Prof. Dr. Hendrik Streeck: Ich kann diese Frage nicht beantworten, da die mediale Darstellung ja zum Teil sehr unterschiedlich gewesen ist und auch vom Zeitpunkt unterschiedlich und auch regional unterschiedlich und zeitungsunterschiedlich. Also auch Journalisten innerhalb einer Zeitung haben zum Teil sehr unterschiedlich gesprochen.
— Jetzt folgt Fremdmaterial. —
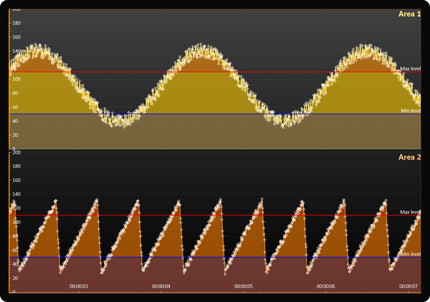Click the 00:00:07 time axis label
Screen dimensions: 430x302
[x=408, y=286]
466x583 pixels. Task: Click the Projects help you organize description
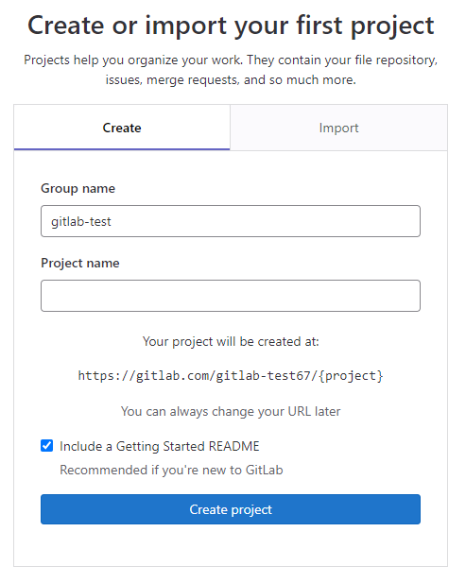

Katja Dietz, AfD: Ja, dann hätte ich noch eine Frage. Das Ziel der Maßnahmen war ja die Verhinderung der Überlastung des Gesundheitswesens. Das heißt für mich: Wenn eigentlich nicht wirklich eine Überlastung stattgefunden hatte oder drohte, ist dann der Exit-Zeitpunkt erreicht. Aber was hat das eigentlich dann mit der Immunität zu tun? Ist das zum gleichen Zeitpunkt, also, dass man sagen kann, das ist ebenfalls erreicht?
Prof. Dr. Hendrik Streeck: Die Frage habe ich nicht ganz verstanden. (Rico Gebhardt, Die Linke: Ich habe sie auch nicht verstanden!)
Sie fragen, ob es ein Immunitätslevel gibt, wo man sagt, dass das Krankenhaus nicht überlastet ist. Das kann ich Ihnen nicht beantworten, weil wir ja auch so eine unterschiedliche Immunität durch Impfungen, unterschiedliche Varianten hatten. Wir hatten saisonal Unterschiede bei diesem Virus, sodass die Überbelastung nicht per se an einem Immunitätsgrad alleine festgestellt werden kann. Man muss es gleichzeitig auch daran festmachen, wie viele betreibbare Betten es gibt. Es ist ja nicht die Bettenanzahl, sondern betreibbare Betten auch von Pflegekräften. Lange haben wir darüber geredet, dass auch die kritische Infrastruktur dadurch belastet ist, dass die Pflegerinnen und Pfleger krank sind. Das ist ja auch ein Problem, über das wir gar nicht gesprochen hatten bisher.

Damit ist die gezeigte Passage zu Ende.